Augmented Reality Could Change Health Care—Or Be a Faddish Dud

The patient lies on the exam table, as the surgeon gets ready. She’s wearing pastel pink scrubs, holding an ultrasound device, and wearing glasses that look like something out of RoboCop—the ’80s version, not the 2014 remake.

The surgeon presses the ultrasound device to the patient’s chest, examining his heart. The ultrasound image appears on a laptop screen behind her, but she never turns her head, because she can see the lub-dub, lub-dub of the beating heart right in front of her eyes.

Ok, so the scenario is fake—a demonstration—but the technology, albeit a prototype, is real.

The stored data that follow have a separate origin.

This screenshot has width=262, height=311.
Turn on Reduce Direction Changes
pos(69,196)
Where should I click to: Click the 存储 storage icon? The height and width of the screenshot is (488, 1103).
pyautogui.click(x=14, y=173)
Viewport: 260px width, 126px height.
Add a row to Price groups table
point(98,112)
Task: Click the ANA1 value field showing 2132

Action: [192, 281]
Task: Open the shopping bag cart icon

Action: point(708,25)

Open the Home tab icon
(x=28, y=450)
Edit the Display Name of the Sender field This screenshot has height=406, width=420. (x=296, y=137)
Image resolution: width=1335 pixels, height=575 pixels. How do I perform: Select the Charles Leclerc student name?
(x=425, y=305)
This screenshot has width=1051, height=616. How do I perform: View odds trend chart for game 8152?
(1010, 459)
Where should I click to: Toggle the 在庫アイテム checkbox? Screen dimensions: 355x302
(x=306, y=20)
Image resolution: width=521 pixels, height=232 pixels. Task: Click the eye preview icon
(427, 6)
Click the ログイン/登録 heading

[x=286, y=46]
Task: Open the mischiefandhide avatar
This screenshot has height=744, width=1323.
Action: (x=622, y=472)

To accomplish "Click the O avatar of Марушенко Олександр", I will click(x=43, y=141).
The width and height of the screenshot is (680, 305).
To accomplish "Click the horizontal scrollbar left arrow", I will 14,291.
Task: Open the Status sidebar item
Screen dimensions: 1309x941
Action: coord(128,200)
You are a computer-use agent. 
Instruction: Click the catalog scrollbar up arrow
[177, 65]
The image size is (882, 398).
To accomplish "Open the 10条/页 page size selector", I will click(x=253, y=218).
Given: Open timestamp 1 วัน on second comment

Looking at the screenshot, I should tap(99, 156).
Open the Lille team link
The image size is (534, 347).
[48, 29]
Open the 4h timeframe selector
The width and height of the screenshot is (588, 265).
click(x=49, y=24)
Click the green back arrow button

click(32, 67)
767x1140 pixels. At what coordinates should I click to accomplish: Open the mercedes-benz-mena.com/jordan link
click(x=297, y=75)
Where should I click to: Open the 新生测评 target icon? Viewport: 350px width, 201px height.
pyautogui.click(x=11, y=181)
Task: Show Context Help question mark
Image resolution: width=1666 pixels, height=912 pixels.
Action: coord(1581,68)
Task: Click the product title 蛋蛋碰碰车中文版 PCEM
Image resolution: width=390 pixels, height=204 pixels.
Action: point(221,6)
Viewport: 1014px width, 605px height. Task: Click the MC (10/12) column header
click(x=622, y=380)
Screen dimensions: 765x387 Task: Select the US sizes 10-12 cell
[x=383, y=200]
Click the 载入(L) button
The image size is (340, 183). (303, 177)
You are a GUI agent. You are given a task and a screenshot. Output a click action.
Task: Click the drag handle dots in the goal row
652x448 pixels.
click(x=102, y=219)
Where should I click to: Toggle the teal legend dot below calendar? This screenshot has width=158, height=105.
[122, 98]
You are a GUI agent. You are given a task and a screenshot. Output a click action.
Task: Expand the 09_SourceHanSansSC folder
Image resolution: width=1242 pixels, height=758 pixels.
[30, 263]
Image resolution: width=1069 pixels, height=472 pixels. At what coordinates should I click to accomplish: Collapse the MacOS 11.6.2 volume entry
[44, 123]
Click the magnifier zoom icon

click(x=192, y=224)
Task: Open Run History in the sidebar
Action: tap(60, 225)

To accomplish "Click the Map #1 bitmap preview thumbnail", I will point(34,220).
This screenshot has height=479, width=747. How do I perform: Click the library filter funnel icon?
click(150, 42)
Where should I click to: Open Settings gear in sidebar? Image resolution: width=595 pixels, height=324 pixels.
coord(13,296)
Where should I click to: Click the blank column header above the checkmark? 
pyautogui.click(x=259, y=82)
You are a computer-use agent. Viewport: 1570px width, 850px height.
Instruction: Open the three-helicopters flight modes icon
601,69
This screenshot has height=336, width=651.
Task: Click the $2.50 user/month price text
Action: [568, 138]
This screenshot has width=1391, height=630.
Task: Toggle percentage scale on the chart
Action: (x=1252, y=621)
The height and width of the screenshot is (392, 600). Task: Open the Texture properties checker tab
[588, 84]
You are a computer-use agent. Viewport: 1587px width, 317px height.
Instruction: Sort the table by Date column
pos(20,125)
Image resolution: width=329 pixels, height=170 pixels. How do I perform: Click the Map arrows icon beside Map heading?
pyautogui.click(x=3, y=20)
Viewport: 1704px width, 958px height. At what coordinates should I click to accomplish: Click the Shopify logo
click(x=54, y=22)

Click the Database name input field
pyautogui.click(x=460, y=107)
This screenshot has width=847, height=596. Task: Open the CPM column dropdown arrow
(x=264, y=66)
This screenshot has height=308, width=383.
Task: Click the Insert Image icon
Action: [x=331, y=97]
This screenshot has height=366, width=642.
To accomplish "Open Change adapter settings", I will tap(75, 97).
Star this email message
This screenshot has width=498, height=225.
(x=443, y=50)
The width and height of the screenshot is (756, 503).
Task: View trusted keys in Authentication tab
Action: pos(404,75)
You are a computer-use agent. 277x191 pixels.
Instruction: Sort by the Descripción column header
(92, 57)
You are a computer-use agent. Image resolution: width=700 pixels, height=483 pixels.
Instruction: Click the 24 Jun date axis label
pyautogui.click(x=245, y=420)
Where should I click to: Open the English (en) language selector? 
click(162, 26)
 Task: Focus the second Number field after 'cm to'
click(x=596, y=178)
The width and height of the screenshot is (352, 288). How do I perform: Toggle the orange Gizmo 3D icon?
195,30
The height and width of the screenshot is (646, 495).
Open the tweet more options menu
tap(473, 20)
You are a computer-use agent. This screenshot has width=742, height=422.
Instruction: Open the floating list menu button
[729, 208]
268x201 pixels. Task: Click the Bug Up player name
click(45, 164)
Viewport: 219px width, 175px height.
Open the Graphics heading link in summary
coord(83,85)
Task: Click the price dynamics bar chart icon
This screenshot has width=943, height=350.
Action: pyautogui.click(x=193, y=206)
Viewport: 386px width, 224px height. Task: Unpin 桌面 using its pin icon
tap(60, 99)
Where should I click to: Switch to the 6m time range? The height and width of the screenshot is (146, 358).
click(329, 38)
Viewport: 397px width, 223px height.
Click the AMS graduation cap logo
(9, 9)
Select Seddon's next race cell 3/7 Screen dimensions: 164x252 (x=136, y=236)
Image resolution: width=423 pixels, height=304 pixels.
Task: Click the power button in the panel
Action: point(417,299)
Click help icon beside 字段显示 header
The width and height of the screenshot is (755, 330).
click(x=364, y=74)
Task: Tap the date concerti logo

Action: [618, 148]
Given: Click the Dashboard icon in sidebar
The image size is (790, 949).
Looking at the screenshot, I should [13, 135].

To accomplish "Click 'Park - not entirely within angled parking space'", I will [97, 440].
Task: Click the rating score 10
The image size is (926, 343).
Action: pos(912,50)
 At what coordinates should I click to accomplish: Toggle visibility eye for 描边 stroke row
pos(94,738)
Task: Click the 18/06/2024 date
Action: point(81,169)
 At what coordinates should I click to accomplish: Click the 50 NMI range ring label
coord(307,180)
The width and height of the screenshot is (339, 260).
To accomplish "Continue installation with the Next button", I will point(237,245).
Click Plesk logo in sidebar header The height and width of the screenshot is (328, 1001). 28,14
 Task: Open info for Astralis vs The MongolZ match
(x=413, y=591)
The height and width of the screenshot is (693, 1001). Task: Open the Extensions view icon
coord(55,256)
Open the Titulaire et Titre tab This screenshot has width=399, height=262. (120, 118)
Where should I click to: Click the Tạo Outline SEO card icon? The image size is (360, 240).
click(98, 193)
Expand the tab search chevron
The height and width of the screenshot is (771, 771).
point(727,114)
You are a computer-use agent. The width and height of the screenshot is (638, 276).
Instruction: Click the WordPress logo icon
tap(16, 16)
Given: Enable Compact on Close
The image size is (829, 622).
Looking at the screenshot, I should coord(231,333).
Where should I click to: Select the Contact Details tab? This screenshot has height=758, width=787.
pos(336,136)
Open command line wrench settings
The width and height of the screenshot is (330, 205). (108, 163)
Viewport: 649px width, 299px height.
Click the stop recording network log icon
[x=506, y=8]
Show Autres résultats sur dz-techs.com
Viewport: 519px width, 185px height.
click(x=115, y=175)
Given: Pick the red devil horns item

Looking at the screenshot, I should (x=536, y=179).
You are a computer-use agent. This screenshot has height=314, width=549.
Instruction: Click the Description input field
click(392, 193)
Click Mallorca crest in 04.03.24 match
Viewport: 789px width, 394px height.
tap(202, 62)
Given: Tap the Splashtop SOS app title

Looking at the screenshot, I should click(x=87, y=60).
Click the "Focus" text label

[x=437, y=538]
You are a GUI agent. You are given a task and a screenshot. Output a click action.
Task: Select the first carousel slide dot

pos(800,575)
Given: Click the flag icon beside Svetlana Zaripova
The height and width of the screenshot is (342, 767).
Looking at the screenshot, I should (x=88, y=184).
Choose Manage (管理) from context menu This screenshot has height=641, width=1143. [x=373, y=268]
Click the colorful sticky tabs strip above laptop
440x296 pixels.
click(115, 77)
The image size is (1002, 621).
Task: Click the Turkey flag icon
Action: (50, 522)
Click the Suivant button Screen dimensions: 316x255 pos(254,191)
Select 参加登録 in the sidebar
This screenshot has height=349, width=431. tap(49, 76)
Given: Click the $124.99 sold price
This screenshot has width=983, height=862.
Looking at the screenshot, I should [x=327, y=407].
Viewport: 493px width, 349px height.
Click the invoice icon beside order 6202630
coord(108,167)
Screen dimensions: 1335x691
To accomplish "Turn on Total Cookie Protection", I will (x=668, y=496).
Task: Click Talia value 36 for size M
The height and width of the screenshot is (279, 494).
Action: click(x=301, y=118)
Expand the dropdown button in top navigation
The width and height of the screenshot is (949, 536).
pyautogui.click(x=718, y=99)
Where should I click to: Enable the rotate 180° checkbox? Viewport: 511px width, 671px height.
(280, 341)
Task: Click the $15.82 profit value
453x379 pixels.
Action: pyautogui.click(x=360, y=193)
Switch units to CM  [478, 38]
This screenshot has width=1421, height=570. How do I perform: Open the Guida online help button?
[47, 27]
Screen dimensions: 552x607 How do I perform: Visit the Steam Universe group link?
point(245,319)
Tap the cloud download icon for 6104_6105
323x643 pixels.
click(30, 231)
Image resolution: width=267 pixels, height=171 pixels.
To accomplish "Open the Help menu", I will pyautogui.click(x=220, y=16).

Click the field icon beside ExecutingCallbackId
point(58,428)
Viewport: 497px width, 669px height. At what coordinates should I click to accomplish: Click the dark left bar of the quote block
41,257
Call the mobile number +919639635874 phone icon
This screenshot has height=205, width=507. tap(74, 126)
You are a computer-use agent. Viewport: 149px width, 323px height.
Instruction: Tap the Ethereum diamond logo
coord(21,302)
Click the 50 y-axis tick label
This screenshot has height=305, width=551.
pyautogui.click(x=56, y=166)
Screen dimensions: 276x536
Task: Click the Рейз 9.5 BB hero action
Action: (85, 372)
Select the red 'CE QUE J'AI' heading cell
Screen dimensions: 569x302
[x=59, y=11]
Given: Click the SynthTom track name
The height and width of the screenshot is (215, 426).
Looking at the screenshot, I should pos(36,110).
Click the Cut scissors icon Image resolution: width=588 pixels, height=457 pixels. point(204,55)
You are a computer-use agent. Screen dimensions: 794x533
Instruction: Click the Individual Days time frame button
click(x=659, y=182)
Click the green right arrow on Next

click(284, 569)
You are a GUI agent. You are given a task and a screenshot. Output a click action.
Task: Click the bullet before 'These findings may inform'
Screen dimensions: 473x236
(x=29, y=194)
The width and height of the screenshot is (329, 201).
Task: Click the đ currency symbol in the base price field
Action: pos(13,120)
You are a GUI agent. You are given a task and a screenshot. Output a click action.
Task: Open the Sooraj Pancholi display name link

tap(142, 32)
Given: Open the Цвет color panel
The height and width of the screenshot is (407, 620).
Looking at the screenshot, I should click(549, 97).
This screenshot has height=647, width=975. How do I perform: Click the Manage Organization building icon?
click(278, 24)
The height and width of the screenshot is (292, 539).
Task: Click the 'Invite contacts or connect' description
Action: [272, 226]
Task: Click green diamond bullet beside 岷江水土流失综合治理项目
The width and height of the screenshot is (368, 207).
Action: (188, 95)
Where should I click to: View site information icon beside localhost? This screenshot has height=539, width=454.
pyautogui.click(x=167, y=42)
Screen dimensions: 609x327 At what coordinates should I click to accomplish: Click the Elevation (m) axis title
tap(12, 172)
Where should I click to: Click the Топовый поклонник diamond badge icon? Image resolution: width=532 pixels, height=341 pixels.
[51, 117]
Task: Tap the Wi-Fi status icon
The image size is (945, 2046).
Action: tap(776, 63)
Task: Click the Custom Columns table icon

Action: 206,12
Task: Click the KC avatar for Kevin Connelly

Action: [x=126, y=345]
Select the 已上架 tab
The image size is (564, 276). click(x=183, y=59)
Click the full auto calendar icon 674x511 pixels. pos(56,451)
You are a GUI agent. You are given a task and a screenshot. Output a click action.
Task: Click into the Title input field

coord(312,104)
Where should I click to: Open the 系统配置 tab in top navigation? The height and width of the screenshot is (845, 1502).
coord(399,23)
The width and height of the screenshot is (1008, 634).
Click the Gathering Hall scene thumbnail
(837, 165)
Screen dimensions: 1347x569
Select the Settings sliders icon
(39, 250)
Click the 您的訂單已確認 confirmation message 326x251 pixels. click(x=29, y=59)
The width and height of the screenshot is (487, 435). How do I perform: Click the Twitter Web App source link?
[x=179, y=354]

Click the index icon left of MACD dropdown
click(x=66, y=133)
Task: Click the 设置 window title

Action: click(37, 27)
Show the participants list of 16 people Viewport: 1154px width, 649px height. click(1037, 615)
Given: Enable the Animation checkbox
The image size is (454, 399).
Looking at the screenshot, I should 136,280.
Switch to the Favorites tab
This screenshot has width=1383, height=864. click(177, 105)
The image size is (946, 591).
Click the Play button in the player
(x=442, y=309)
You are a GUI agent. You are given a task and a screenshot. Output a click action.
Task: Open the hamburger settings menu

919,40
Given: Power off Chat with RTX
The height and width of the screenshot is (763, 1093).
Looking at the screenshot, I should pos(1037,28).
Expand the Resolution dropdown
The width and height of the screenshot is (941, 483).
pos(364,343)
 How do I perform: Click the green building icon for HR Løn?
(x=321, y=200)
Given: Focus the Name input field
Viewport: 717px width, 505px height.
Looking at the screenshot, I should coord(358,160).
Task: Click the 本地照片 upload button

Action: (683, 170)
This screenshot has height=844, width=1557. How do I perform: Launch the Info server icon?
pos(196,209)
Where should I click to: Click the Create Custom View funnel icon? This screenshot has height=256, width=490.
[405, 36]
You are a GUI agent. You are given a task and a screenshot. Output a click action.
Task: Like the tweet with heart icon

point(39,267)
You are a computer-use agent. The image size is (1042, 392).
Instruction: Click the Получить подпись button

Engineers at the University of Maryland’s “Augmentarium,” a virtual and augmented reality research lab on its College Park campus, designed the tool in concert with doctors from the University of Maryland Medical Center’s Shock Trauma Center. The doctors and researchers building this tool—a way to project images or vital information right where a doctor needs it—believe that it will make surgery safer, patients happier, and medical students better.

But there are a number of questions that must be answered before you’ll see your own doctor wearing an augmented reality headset.

Augmented reality refers to any technology that overlays computer-generated images onto images of the real world. Google Glass is an example of an augmented reality technology. So is the mobile game Pokémon Go.